Dans « Ces orages-là », Clémence, héroïne du roman est en exil volontaire. Elle a choisi l'éloignement pour survivre, la quarantaine impérative, l'autoréclusion indispensable. Elle se cache, plus qu'elle ne vit en trouvant asile dans une petite maison fissurée… comme elle… une maison à son image, des murs qui tiennent on se sait comment, et dont le jardin sauvage est indompté. le lieu où atterrit Clémence est à son image : instable et bancal. Car Clémence a fui, avec l'énergie du désespoir, son compagnon Thomas et par là, s'est soustraite à une relation sous emprise protéiforme. « la sensation dérangeante d'être en danger en même temps qu'à la bonne place, exactement. » Chez Sandrine Collette, je vous le disais plus haut, les choses ne sont jamais toutes blanches ou toutes noires, et c'est au gré des pages que le lecteur s'infiltre dans le labyrinthe des émotions de Clémence : partir, rester, revenir, fuir, et qu'avec elle, il chemine vers la reconstruction de son âme, la mise en ordre de son jardin secret, le colmatage des parois internes démolies. Il suit surtout ses déambulations psychologiques, ses velléités de faire marche arrière, son cheminement personnel qui la fait passer de l'état de victime à l'état de rescapée, ses incertitudes, ses peurs, les étapes de son deuil personnel : le déni parfois, la colère dans la narration de son passé, la dépression accompagnée de la tristesse inhérente à la décision prise, l'acceptation du bien-fondé de son choix. Au rythme de la vie qui renaît, de nouveaux personnages qui croisent sa route, d'autres émotions naissent, d'autres étapes sont franchies, d'autres idées germent. Tout doucement, la torpeur s'en va, les effets d'une longue anesthésie s'estompent, les muscles se remettent à fonctionner et avec eux les idées.

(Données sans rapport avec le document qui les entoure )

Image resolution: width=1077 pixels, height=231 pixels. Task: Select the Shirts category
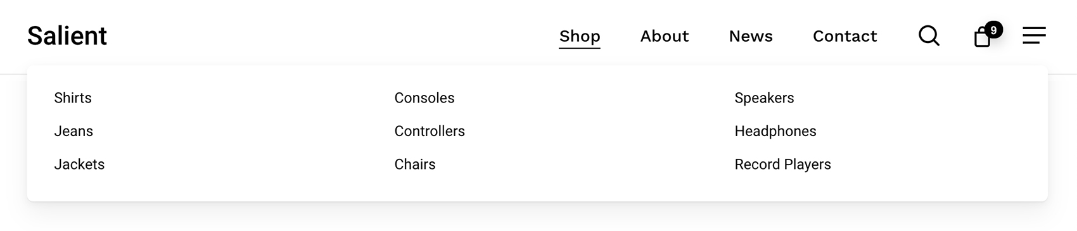(x=73, y=97)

Sandrine Collette démontre ici sa finesse dans l'approche psychologique de Clémence, mais pas seulement. Un autre personnage arrive à pas feutrés pour prendre une place énorme et contribuer, de façon bien involontaire, à une quête. Car rien n'est laissé au hasard. La vie est remplie de hasards qui se télescopent, de planètes qui s'alignent, d'opportunités qui se créent. À titre d'exemple, j'évoquerais simplement le choix des prénoms qui est tout sauf anodin. le prénom Clémence vient du latin qui veut dire douceur et indulgence. Elle était en couple avec Thomas, qui en araméen veut dire jumeau. Ceci explique sans doute l'intensité de leur relation…La meilleure amie de Clémence s'appelle Manon, prénom dérivé de Myriam en hébreu, la voyante, celle capable de prédire les destinées. le voisin, qui devient un personnage clé porte le prénom d'un ange, Gabriel. Il est le messager de dieu, un prénom dont la contraction est force et Dieu, celui qui affirme « Je suis certain que je peux vous aider. » Gabriel sait « (…) elle est au bout. À bout. En miettes. Elle a beau ramasser les morceaux, donner l'illusion, il la voit comme un vitrage feuilleté qu'on aurait essayé de briser : debout — avec mille fissures en étoiles à l'intérieur. »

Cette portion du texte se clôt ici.